# What needs to be done
The data below should be duplicated in full, unchanged.

# Records from a collection
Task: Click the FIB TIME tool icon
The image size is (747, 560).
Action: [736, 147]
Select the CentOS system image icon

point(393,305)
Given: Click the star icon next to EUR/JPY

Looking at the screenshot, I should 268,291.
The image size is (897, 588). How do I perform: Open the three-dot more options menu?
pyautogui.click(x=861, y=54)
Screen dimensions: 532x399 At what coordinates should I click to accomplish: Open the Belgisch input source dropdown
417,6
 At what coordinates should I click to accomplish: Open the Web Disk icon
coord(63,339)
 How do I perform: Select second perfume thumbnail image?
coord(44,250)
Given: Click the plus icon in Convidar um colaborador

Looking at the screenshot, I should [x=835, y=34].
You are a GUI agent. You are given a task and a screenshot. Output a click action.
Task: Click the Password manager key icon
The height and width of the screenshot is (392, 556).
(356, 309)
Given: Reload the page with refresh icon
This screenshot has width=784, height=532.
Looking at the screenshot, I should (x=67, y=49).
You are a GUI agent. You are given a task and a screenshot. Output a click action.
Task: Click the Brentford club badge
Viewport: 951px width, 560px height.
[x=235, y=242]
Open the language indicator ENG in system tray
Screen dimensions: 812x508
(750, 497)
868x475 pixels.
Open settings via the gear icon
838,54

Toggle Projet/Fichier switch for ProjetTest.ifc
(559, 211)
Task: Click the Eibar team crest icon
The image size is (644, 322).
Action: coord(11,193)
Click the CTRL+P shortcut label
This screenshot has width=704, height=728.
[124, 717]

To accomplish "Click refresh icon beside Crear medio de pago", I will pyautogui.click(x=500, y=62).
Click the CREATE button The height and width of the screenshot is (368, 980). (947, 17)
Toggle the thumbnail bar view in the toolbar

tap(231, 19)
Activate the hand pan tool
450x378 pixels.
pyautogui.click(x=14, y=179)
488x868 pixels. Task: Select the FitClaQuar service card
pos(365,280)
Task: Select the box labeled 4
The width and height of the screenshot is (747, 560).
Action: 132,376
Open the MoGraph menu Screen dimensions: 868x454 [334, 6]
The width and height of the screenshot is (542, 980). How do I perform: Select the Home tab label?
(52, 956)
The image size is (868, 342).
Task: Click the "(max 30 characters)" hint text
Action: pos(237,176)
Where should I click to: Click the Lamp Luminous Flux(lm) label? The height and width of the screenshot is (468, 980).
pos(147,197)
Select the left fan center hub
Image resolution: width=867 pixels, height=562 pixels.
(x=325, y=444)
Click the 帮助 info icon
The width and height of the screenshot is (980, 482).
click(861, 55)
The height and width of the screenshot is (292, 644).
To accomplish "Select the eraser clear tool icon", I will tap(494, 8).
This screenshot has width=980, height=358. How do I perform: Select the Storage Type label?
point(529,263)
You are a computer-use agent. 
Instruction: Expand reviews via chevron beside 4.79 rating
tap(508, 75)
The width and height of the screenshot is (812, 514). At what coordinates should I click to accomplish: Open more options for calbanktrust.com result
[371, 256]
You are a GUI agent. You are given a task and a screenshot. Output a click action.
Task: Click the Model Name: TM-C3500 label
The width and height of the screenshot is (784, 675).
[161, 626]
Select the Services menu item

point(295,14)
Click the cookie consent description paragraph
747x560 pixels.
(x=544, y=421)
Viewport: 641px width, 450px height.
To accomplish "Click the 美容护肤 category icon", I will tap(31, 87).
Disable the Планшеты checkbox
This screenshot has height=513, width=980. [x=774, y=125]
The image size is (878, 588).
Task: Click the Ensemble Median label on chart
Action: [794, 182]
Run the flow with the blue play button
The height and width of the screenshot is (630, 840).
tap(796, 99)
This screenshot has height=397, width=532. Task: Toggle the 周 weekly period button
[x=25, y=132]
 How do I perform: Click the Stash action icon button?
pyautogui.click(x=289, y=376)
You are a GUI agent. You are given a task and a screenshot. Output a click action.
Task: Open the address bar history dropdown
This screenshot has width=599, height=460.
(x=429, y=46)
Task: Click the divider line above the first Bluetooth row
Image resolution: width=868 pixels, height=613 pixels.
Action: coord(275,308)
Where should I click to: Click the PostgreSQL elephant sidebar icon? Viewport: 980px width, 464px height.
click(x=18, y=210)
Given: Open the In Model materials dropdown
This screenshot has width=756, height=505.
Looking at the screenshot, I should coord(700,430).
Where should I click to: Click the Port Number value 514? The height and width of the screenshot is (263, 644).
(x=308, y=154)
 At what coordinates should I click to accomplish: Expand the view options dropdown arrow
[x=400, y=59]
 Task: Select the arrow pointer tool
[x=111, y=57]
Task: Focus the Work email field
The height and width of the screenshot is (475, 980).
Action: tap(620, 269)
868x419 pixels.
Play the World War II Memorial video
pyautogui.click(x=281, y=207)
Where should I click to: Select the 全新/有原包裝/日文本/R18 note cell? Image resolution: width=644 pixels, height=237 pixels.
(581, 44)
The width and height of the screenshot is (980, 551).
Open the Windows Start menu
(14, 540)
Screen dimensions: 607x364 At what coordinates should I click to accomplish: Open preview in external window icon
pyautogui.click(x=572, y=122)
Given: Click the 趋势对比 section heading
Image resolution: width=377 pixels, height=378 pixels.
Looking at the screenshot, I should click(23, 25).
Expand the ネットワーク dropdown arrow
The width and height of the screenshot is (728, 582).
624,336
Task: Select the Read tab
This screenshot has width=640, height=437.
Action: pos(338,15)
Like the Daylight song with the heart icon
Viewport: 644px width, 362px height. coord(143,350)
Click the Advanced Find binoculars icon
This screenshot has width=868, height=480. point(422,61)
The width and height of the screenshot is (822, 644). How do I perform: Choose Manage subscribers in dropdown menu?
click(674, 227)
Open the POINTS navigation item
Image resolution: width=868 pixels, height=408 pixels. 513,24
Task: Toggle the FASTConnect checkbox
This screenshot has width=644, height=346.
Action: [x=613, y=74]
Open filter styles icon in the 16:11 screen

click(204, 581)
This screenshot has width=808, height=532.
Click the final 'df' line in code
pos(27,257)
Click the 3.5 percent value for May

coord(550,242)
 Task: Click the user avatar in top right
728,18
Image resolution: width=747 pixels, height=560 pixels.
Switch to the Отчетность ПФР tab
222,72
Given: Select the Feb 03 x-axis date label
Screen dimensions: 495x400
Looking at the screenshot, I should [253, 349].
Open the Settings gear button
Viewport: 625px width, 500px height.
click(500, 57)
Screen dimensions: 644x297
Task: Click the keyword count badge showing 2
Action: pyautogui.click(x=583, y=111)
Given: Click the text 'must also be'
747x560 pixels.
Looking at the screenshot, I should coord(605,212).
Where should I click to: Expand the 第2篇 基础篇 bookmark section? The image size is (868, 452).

# Task answer
Task: Click the FIB TIME tool icon
The image size is (747, 560).
Action: [736, 147]
Select the CentOS system image icon

point(393,305)
Given: Click the star icon next to EUR/JPY

Looking at the screenshot, I should 268,291.
The image size is (897, 588). How do I perform: Open the three-dot more options menu?
pyautogui.click(x=861, y=54)
Screen dimensions: 532x399 At what coordinates should I click to accomplish: Open the Belgisch input source dropdown
417,6
 At what coordinates should I click to accomplish: Open the Web Disk icon
coord(63,339)
 How do I perform: Select second perfume thumbnail image?
coord(44,250)
Given: Click the plus icon in Convidar um colaborador

Looking at the screenshot, I should [x=835, y=34].
You are a GUI agent. You are given a task and a screenshot. Output a click action.
Task: Click the Password manager key icon
The height and width of the screenshot is (392, 556).
(356, 309)
Given: Reload the page with refresh icon
This screenshot has width=784, height=532.
Looking at the screenshot, I should (x=67, y=49).
You are a GUI agent. You are given a task and a screenshot. Output a click action.
Task: Click the Brentford club badge
Viewport: 951px width, 560px height.
[x=235, y=242]
Open the language indicator ENG in system tray
Screen dimensions: 812x508
(750, 497)
868x475 pixels.
Open settings via the gear icon
838,54

Toggle Projet/Fichier switch for ProjetTest.ifc
(559, 211)
Task: Click the Eibar team crest icon
The image size is (644, 322).
Action: coord(11,193)
Click the CTRL+P shortcut label
This screenshot has width=704, height=728.
[124, 717]

To accomplish "Click refresh icon beside Crear medio de pago", I will pyautogui.click(x=500, y=62).
Click the CREATE button The height and width of the screenshot is (368, 980). (947, 17)
Toggle the thumbnail bar view in the toolbar

tap(231, 19)
Activate the hand pan tool
450x378 pixels.
pyautogui.click(x=14, y=179)
488x868 pixels. Task: Select the FitClaQuar service card
pos(365,280)
Task: Select the box labeled 4
The width and height of the screenshot is (747, 560).
Action: 132,376
Open the MoGraph menu Screen dimensions: 868x454 [334, 6]
The width and height of the screenshot is (542, 980). How do I perform: Select the Home tab label?
(52, 956)
The image size is (868, 342).
Task: Click the "(max 30 characters)" hint text
Action: pos(237,176)
Where should I click to: Click the Lamp Luminous Flux(lm) label? The height and width of the screenshot is (468, 980).
pos(147,197)
Select the left fan center hub
Image resolution: width=867 pixels, height=562 pixels.
(x=325, y=444)
Click the 帮助 info icon
The width and height of the screenshot is (980, 482).
click(861, 55)
The height and width of the screenshot is (292, 644).
To accomplish "Select the eraser clear tool icon", I will tap(494, 8).
This screenshot has width=980, height=358. How do I perform: Select the Storage Type label?
point(529,263)
You are a computer-use agent. 
Instruction: Expand reviews via chevron beside 4.79 rating
tap(508, 75)
The width and height of the screenshot is (812, 514). At what coordinates should I click to accomplish: Open more options for calbanktrust.com result
[371, 256]
You are a GUI agent. You are given a task and a screenshot. Output a click action.
Task: Click the Model Name: TM-C3500 label
The width and height of the screenshot is (784, 675).
[161, 626]
Select the Services menu item

point(295,14)
Click the cookie consent description paragraph
747x560 pixels.
(x=544, y=421)
Viewport: 641px width, 450px height.
To accomplish "Click the 美容护肤 category icon", I will tap(31, 87).
Disable the Планшеты checkbox
This screenshot has height=513, width=980. [x=774, y=125]
The image size is (878, 588).
Task: Click the Ensemble Median label on chart
Action: [794, 182]
Run the flow with the blue play button
The height and width of the screenshot is (630, 840).
tap(796, 99)
This screenshot has height=397, width=532. Task: Toggle the 周 weekly period button
[x=25, y=132]
 How do I perform: Click the Stash action icon button?
pyautogui.click(x=289, y=376)
You are a GUI agent. You are given a task and a screenshot. Output a click action.
Task: Open the address bar history dropdown
This screenshot has width=599, height=460.
(x=429, y=46)
Task: Click the divider line above the first Bluetooth row
Image resolution: width=868 pixels, height=613 pixels.
Action: coord(275,308)
Where should I click to: Click the PostgreSQL elephant sidebar icon? Viewport: 980px width, 464px height.
click(x=18, y=210)
Given: Open the In Model materials dropdown
This screenshot has width=756, height=505.
Looking at the screenshot, I should coord(700,430).
Where should I click to: Click the Port Number value 514? The height and width of the screenshot is (263, 644).
(x=308, y=154)
 At what coordinates should I click to accomplish: Expand the view options dropdown arrow
[x=400, y=59]
 Task: Select the arrow pointer tool
[x=111, y=57]
Task: Focus the Work email field
The height and width of the screenshot is (475, 980).
Action: tap(620, 269)
868x419 pixels.
Play the World War II Memorial video
pyautogui.click(x=281, y=207)
Where should I click to: Select the 全新/有原包裝/日文本/R18 note cell? Image resolution: width=644 pixels, height=237 pixels.
(581, 44)
The width and height of the screenshot is (980, 551).
Open the Windows Start menu
(14, 540)
Screen dimensions: 607x364 At what coordinates should I click to accomplish: Open preview in external window icon
pyautogui.click(x=572, y=122)
Given: Click the 趋势对比 section heading
Image resolution: width=377 pixels, height=378 pixels.
Looking at the screenshot, I should click(23, 25).
Expand the ネットワーク dropdown arrow
The width and height of the screenshot is (728, 582).
624,336
Task: Select the Read tab
This screenshot has width=640, height=437.
Action: pos(338,15)
Like the Daylight song with the heart icon
Viewport: 644px width, 362px height. coord(143,350)
Click the Advanced Find binoculars icon
This screenshot has width=868, height=480. point(422,61)
The width and height of the screenshot is (822, 644). How do I perform: Choose Manage subscribers in dropdown menu?
click(674, 227)
Open the POINTS navigation item
Image resolution: width=868 pixels, height=408 pixels. 513,24
Task: Toggle the FASTConnect checkbox
This screenshot has width=644, height=346.
Action: [x=613, y=74]
Open filter styles icon in the 16:11 screen

click(204, 581)
This screenshot has width=808, height=532.
Click the final 'df' line in code
pos(27,257)
Click the 3.5 percent value for May

coord(550,242)
 Task: Click the user avatar in top right
728,18
Image resolution: width=747 pixels, height=560 pixels.
Switch to the Отчетность ПФР tab
222,72
Given: Select the Feb 03 x-axis date label
Screen dimensions: 495x400
Looking at the screenshot, I should [253, 349].
Open the Settings gear button
Viewport: 625px width, 500px height.
click(500, 57)
Screen dimensions: 644x297
Task: Click the keyword count badge showing 2
Action: pyautogui.click(x=583, y=111)
Given: Click the text 'must also be'
747x560 pixels.
Looking at the screenshot, I should coord(605,212).
Where should I click to: Expand the 第2篇 基础篇 bookmark section? The image size is (868, 452).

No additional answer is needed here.